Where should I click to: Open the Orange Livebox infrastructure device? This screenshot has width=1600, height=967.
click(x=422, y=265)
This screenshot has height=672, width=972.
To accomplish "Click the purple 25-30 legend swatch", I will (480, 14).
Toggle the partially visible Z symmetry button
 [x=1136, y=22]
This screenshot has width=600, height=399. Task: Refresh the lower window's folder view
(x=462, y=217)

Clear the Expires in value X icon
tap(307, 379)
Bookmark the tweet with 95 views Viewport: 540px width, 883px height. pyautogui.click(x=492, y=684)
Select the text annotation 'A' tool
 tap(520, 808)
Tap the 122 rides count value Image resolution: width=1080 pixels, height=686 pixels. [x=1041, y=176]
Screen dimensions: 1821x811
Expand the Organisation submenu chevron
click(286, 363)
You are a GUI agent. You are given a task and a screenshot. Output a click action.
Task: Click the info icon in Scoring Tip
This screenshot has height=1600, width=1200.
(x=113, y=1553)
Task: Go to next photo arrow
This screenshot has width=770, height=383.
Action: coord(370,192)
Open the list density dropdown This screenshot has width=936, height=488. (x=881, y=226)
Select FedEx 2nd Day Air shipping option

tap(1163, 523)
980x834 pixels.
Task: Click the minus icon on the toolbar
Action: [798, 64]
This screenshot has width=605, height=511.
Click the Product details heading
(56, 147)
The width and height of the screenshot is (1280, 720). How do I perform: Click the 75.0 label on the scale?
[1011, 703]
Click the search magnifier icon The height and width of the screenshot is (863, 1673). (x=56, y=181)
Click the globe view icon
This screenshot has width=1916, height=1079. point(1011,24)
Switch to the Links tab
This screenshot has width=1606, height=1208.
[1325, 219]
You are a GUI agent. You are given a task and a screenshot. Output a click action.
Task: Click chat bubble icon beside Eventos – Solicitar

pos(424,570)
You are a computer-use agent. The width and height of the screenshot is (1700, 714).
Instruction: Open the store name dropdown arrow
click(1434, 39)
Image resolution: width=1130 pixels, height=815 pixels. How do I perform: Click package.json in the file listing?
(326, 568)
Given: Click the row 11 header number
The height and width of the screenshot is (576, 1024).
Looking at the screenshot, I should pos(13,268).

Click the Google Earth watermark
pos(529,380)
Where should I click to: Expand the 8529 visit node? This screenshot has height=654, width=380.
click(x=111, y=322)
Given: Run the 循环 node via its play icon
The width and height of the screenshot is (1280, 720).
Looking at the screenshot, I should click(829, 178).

» Assigned task: Within the material above, output exactly the lines from the one with "Bookmark the tweet" through the one with "Click the search", end lines included, and nothing besides.

» Solution for this problem:
Bookmark the tweet with 95 views Viewport: 540px width, 883px height. pyautogui.click(x=492, y=684)
Select the text annotation 'A' tool
 tap(520, 808)
Tap the 122 rides count value Image resolution: width=1080 pixels, height=686 pixels. [x=1041, y=176]
Screen dimensions: 1821x811
Expand the Organisation submenu chevron
click(286, 363)
You are a GUI agent. You are given a task and a screenshot. Output a click action.
Task: Click the info icon in Scoring Tip
This screenshot has height=1600, width=1200.
(x=113, y=1553)
Task: Go to next photo arrow
This screenshot has width=770, height=383.
Action: coord(370,192)
Open the list density dropdown This screenshot has width=936, height=488. (x=881, y=226)
Select FedEx 2nd Day Air shipping option

tap(1163, 523)
980x834 pixels.
Task: Click the minus icon on the toolbar
Action: [798, 64]
This screenshot has width=605, height=511.
Click the Product details heading
(56, 147)
The width and height of the screenshot is (1280, 720). How do I perform: Click the 75.0 label on the scale?
[1011, 703]
Click the search magnifier icon The height and width of the screenshot is (863, 1673). (x=56, y=181)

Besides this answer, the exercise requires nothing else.